A construção do primeiro restaurante da história do Parque Trianon, localizado na Avenida Paulista, tem gerado controvérsias entre os frequentadores. A obra, que está sendo realizada ao lado da antiga Casa do Administrador, faz parte de um projeto de requalificação do parque, administrado pelo Consórcio Borboletas desde 2022.
Com uma área de pouco mais de 400 metros quadrados e capacidade para até 150 pessoas, o restaurante deve ser inaugurado nos próximos meses. Para possibilitar a construção, quatro árvores foram cortadas, incluindo uma canelinha de cerca de 18 metros de altura, a maior entre as removidas. Esta ação foi autorizada pelos órgãos ambientais competentes.
A concessionária e a Prefeitura de São Paulo afirmam que haverá compensação ambiental, que inclui o plantio de 40 mudas de espécies nativas.
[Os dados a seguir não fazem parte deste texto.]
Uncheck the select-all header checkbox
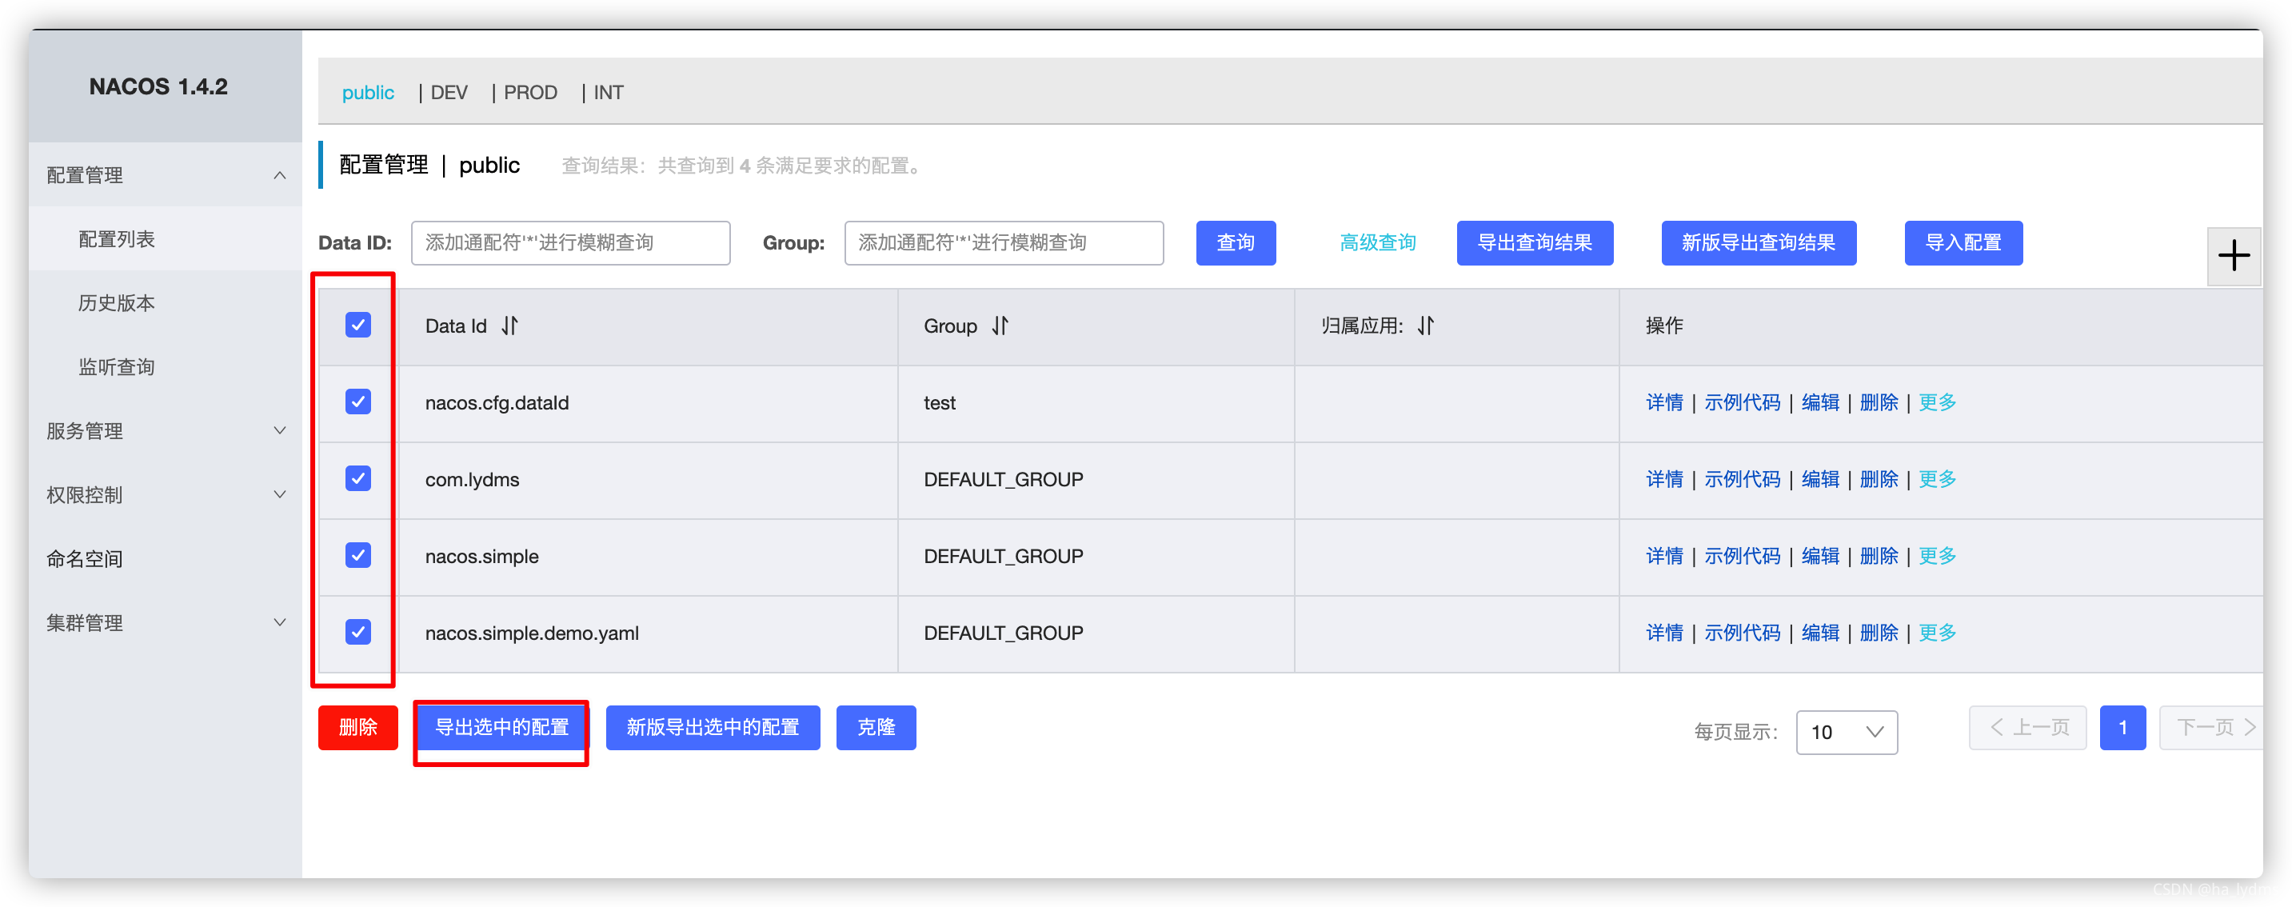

Além disso, a administração municipal ressalta que a área ocupada pela nova estrutura representa menos de 1% dos quase 50 mil metros quadrados do parque.
Considerado um dos últimos remanescentes de Mata Atlântica no centro da capital, o Parque Trianon abriga milhares de árvores e uma diversidade de espécies vegetais. Além do novo restaurante, a antiga Casa do Administrador está passando por um processo de restauração, que deve ser finalizado até o fim de agosto.
A opinião dos visitantes sobre as intervenções no parque é variada. O analista de sistemas Daniel Candoti, por exemplo, acredita que a novidade pode trazer benefícios, mas lamenta a remoção das árvores. Por outro lado, a pasteleira Janete França vê a instalação do restaurante como uma adição positiva ao passeio. Já o autônomo Regivan França se opõe à ideia, defendendo que o parque deve ser um local de contemplação e tranquilidade. A estudante Sophie França acredita que é possível equilibrar a preservação com a modernização.
A Secretaria Municipal do Verde e do Meio Ambiente (SVMA) esclareceu que a construção do restaurante é parte de um projeto mais abrangente de revitalização do Parque Trianon. As intervenções incluem melhorias em parques infantis, academia ao ar livre, sanitários, fonte, esculturas, luminárias e caminhos internos, todas aprovadas pelos órgãos de preservação do patrimônio histórico.